My cousin and I realised, all those years ago,
that a criminal industry only works if there is still a residual non-criminal
world to feed off. This isn’t philosophy, just economics. The anarchy implicit
in criminal action must not completely wipe out the ordinary, structured world
which contains people with watches and cash, or it will starve itself to death.
So there is a balance (by some bizarre, unhinged definition) which would seem
to limit, for example, scamming activities. The calls have to be rare enough to
still find people who haven’t had one before, and who don’t know what you are
up to. They must also stop short of the point at which no-one answers the phone
any more, or at which the counter-activity of building scam-proof phones
becomes so general that it is too labour-intensive to get through to anyone.
The bad news is that there is plenty more money to be made and damage to be
caused in the short term, but the faint good news is that eventually the scam
must become impotent – must become something that isn’t worth carrying on with.

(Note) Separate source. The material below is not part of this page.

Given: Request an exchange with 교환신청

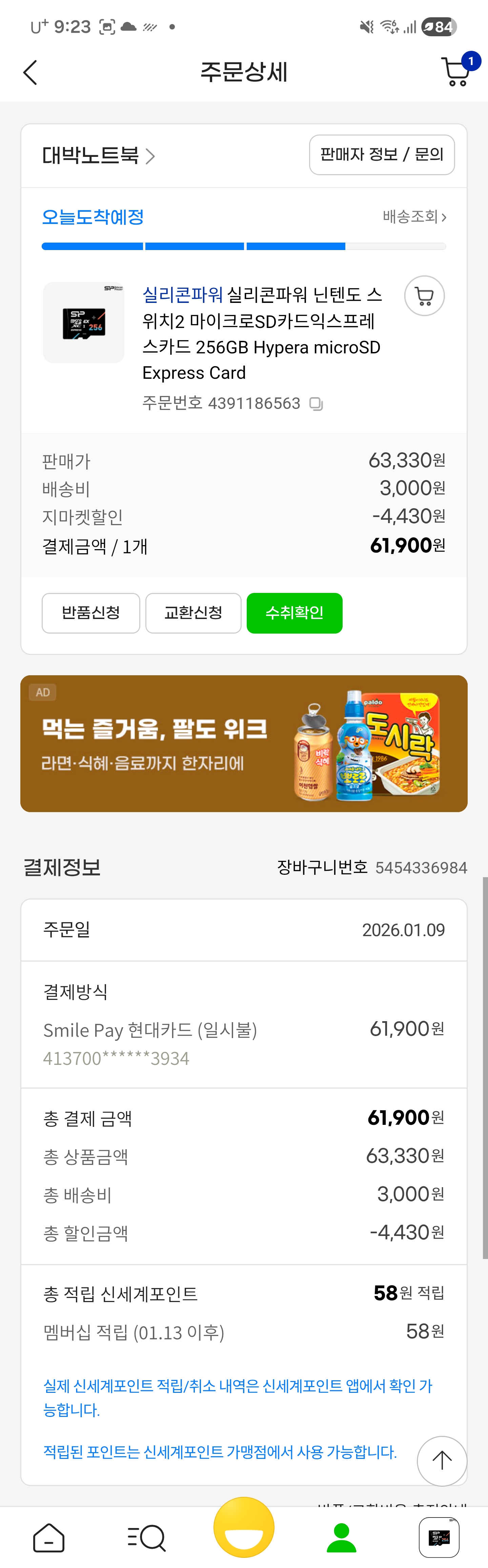Looking at the screenshot, I should [x=194, y=613].
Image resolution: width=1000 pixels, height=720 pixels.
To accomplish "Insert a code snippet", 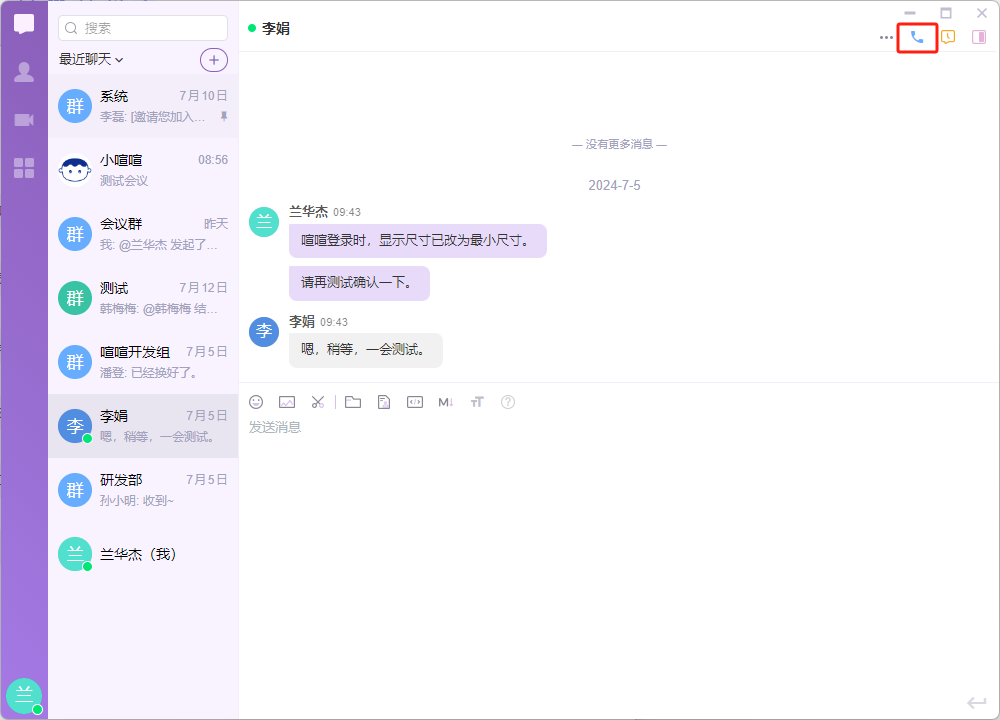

The evil in the world will have moved on to something else.
What really
troubles me at 3am is a growing suspicion that our growing reliance on
technology – especially the internet (of which I am an enormous fan, by the way)
– provides such a rich field for the corrupt and the greedy that it may be
doomed. One of the odd jobs I was given toward the end of my working career was
as head of Technology Security at an insurance company, so I have thought a great deal about
this stuff before. The technology itself has moved on since my day, of course,
as has our complete reliance on secure internet banking and so on, but human
frailty is constant.
Security is very largely an illusion. If
you haven’t thought of that before then write it down, and hang it on the
freezer. If the rewards for dishonesty are sufficient, you can buy anybody’s
integrity. There is a basic principle of auditing which involves division of
responsibility – a risky or high-value procedure must be carried out by a
number of individuals or departments, independent of each other and with
separate reporting and audit lines. Bunkum. It only works up to a point. If the
pay-off is high enough, you can place as many of your own (corrupt) people as
you want in all the separate positions – it is just a matter of cash. Anyone,
whatever you might think, can be bought or overruled if there is enough of a
reward.
At 3 o’clock this morning, my estimate was
that there is about a 30% chance of a secure, trusted internet still being in
use by 2025. I haven’t made any estimates yet for expected use of telephones.
That sneering bastard on the answering machine is still out there.
All the best philosophy happens in pubs. Sounds like you were exploring the reductio ad absurdum that proves the logic of Kant's categorical imperative. (Which ironically you can't say when drunk.)
ReplyDeleteInterestingly, many years ago some clever philosophers I worked with who also had computer science degrees developed a simulation that proved that equilibrium is not a necessary result. If the number of wolves stays low, they will survive. No social order that starts with even one wolf is ever free of them (free riding just works too well up to a point). On the other hand, if the wolves get out of hand, they can destabilise the system and all the sheeps quickly turn into wolves. Then the the whole structure collapses. Civilisational failure is an option if no action is taken.